In some browsers (Chrome…) sometimes, a popup appears prompting the user to pick a certificate (among… a single certificate…) to authenticate to the website. I have dozens of websites and only some have this behavior… No clue in tech forums… I read something about the “60-days”, another article about breaks in the cert chain, but the cert is < 50 days and no old X1 authority certificate is present on the server (except a fake LE X1 I removed today).

Help appreciated, thanks in advance…



Hi @Greg45

do you have a screenshot?

There are mixed content warnings.

But these should not open such a popup.

Sounds like one instance want’s a client certificate.



Your web server is misconfigured to not only serve tls connection but ask for client certificate from clients…

Please try to reverse steps done in Step 4 to remove the request for client certificate when client connects.

Thank you


Thanks that makes me feel like an idot… The site was configured to “Accept” client certificates instead of “Ignore”…

Many many thanks stevenzhu :sunny:


Thanks for your quick answer I had as soon as you posted it.
I corrected the mixed contents.
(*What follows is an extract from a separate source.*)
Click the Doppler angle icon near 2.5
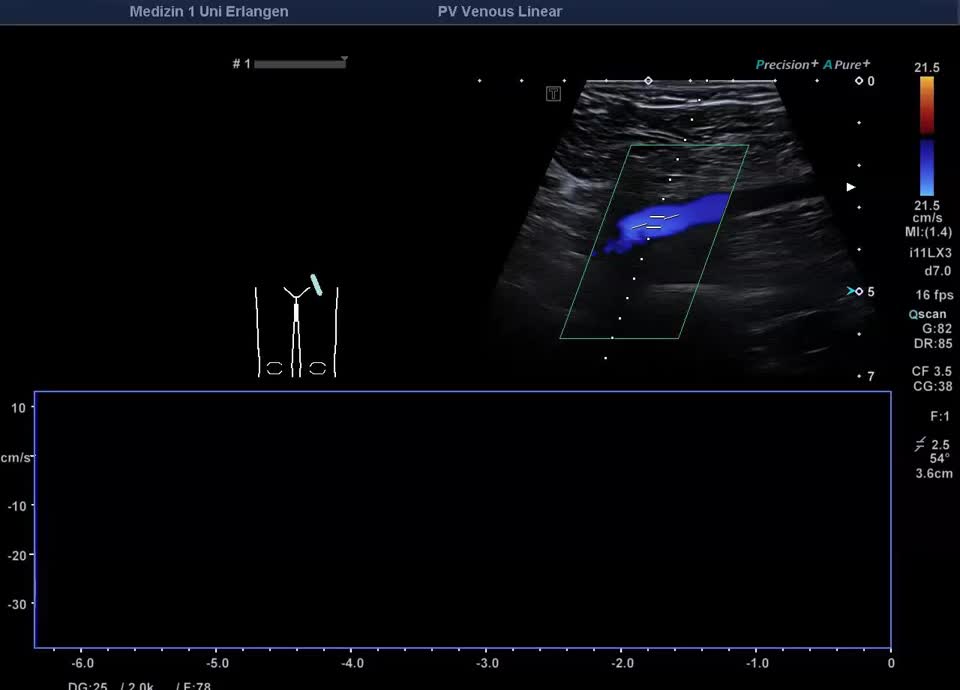960x690 pixels. (x=919, y=445)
The site was configured to “Accept” certificates so I assume Chrome tries to send a cert if the site declares accepting them…
I set SSL parameters to “Ignore” client certificates, seems to work like a charm.
Many thanks.



@stevenzhu - @Greg45

Curious: Checked (2 days) with Chrome, FireFox and Edge - no “please give me your client certificate” warning.


Use your mobile device :neutral_face:



This topic was automatically closed 30 days after the last reply. New replies are no longer allowed.